The key element in event sourcing are (surprise, surprise) events. These events are created after each business action is performed on a domain object (aggregate) and need to be persisted somewhere. They are also used to rebuild the state of domain objects, but first, they need to be fetched from some kind of storage. For these (and other) reasons, the central piece of an event sourcing system is the event store which will be built through out this post.

If you are not familiar with event sourcing, please check my previous article on that topic. - Is Event Sourcing hard? Part 1: Let’s build a domain object from events.

What is an Event Store? #

An event store is crucial in event sourcing applications. But what requirements should it meet?

  • Event store should allow storing events.
  • Events stored in the event store can’t be modified - Events are business actions that occurred in the past. We cannot change history, and we cannot change events stored in the event store. Therefore, everything stored there remains as it was.
  • Events must be added to the end of a stream - Every event persisted must be ordered, at least within a stream. A stream is a collection of events that refer to a single domain object. The event store should forbid saving any event in any position other than the end of a stream.
  • All events in a stream are ordered - Not only must storing events preserve their order, but loading them must also maintain the order of their occurrence. This is crucial for replaying them to rebuild the state of a domain object.

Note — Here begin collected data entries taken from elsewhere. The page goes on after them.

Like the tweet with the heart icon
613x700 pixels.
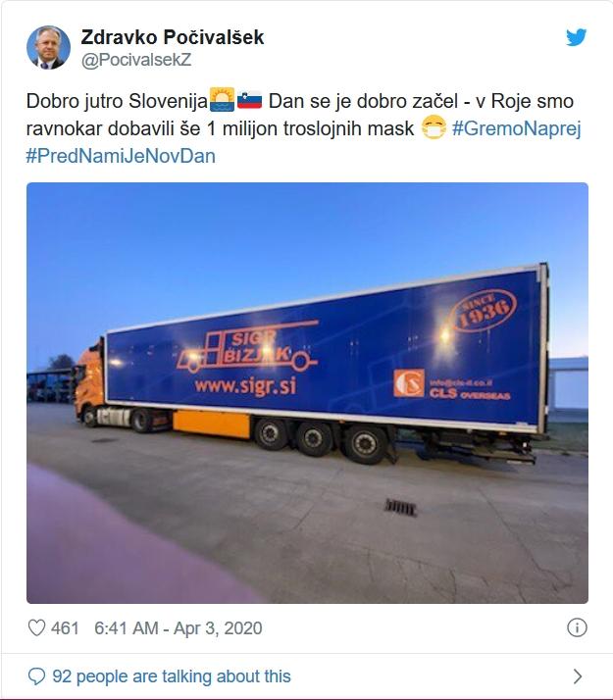pos(37,627)
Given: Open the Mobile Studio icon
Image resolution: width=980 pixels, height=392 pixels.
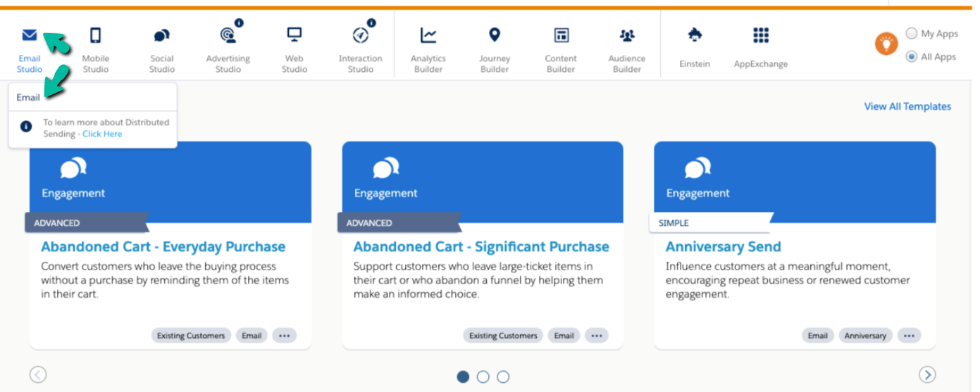Looking at the screenshot, I should coord(96,36).
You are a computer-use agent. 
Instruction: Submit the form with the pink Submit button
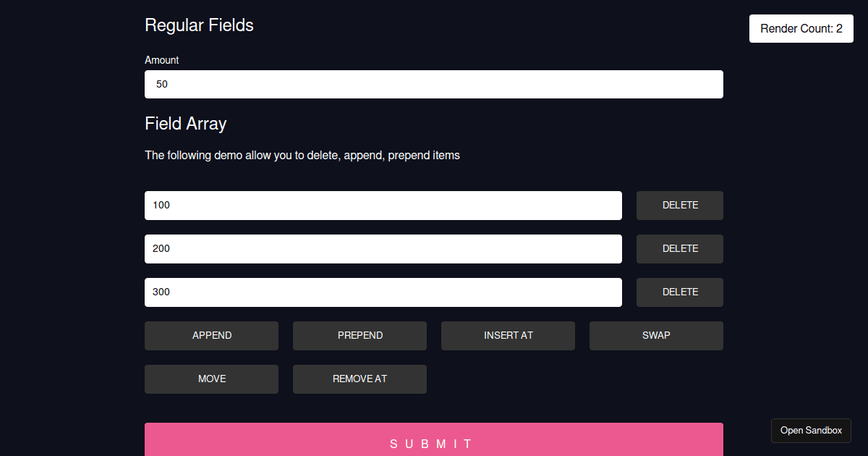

These are the requirements that will be covered by the implementation of the event store in this article. Fully-fledged event stores provide other capabilities, such as:

  • Events can be fetched up to a certain point in time - Sometimes, there is a need to see how the domain object looked in the past. Therefore, only a subset of events can be loaded, starting from the beginning and finishing at the event that occurred before the given point in time. That’s real time traveling in practice!
  • Events are globally ordered - It’s beneficial to order events not only within a stream but also across streams, especially when interaction between domain objects is needed or building projections from multiple streams.
  • Notify subscribers about changes in a stream - An event store may not only play the role of data storage but also act as a pub-sub solution. Whenever a new event is appended to a stream, subscribers (e.g., a service responsible for updating projections) are notified about it to perform their tasks.
  • Store bi-temporal events - An event store may not only store information about the past but can also be used to store facts about the future! Bi-temporal event sourcing is a technique of adding a new property validAt to events, representing when they are valid and not when they were stored. This allows storing events from the future, which may be beneficial if we’re sure that something will happen at a certain point in time. For example, a discount can be applied to a product in an e-commerce shop before Black Friday, but it will be valid only on that day.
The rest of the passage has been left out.